The quickest way to troubleshoot issues is to locate revealing error messages in the logs. But in some cases no such messages exist, and a broader approach is necessary. Testing with another installation would allow us the reach the following conclusions:
- If the issue does not happen in the other installation, we’ll know it’s a software problem with your specific installation. It might be related to the distribution, to the kernel version, to the packages involved, or to your configuration; some times the issue can be pinpointed quickly, while other times a reinstallation (while keeping /home) is faster.
- If the issue happens in the other installation too, it might be a problem with the hardware, the driver, Linux in general, the specific wifi access point… but at least we’ll know that there’s no point in troubleshooting your specific installation and configuration.

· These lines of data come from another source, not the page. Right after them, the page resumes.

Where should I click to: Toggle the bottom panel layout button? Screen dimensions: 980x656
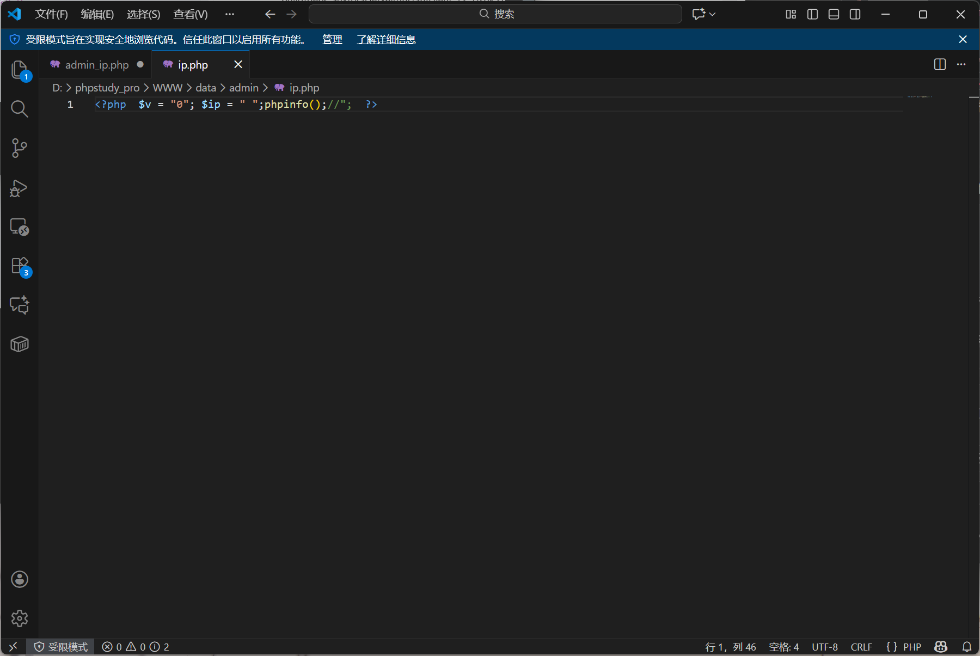[834, 14]
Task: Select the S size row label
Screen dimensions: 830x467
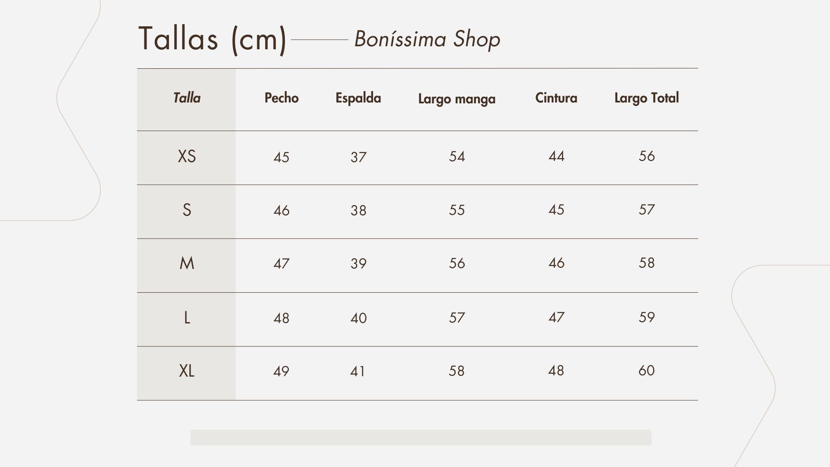Action: click(187, 210)
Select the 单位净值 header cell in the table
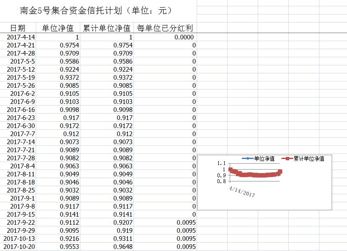 58,28
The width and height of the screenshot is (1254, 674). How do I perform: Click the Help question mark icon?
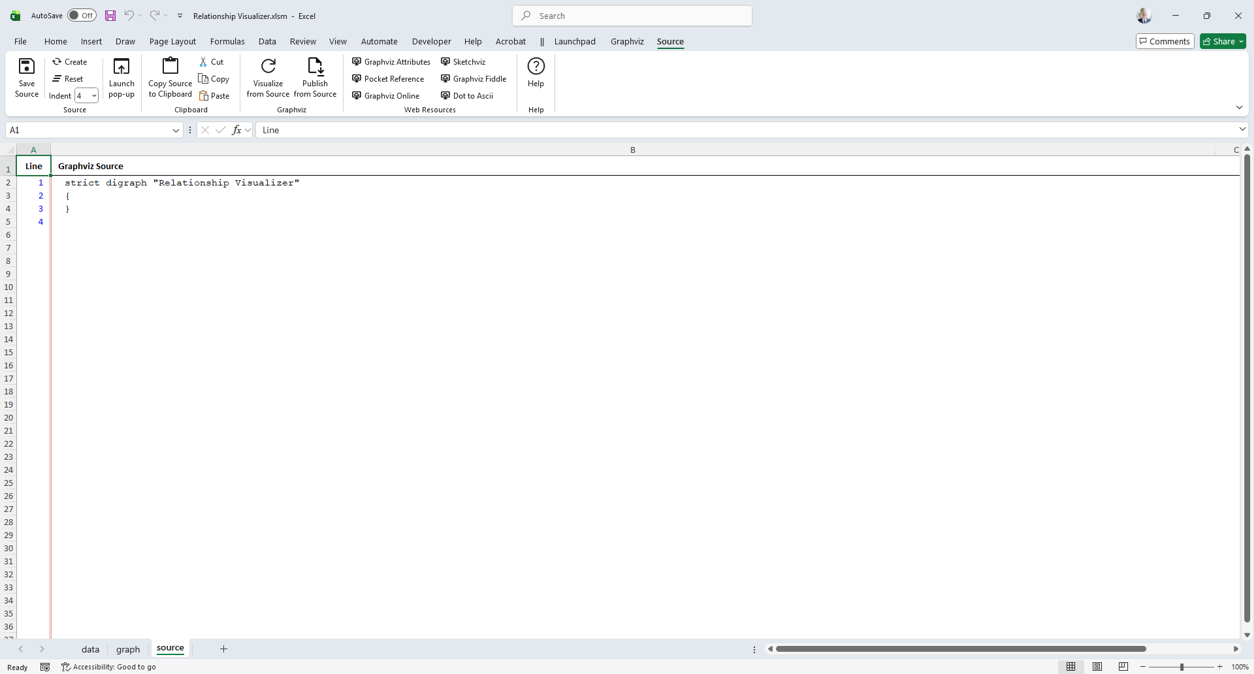[536, 67]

If you have a different operating system available, for example Windows or another Linux installation or another nearby PC, you could test there. But the best test is to create a live USB flash drive and boot with it on the same hardware. We recommend that you download Ubuntu MATE 22.04 which uses the well tested Network Manager software, to write it to a USB flash drive using e.g. Ventoy or Rufus, and to boot with that.
In the live session, please follow our installation page and see if you can connect to the access point without rebooting at all, as changes in the live session are not persistent.
Of course if this is too much effort for you, feel free to return the adapter to Amazon for a refund, as it’s covered by two years of warranty. But please understand that this step is necessary when the logs do not contain enough information to pinpoint the issue.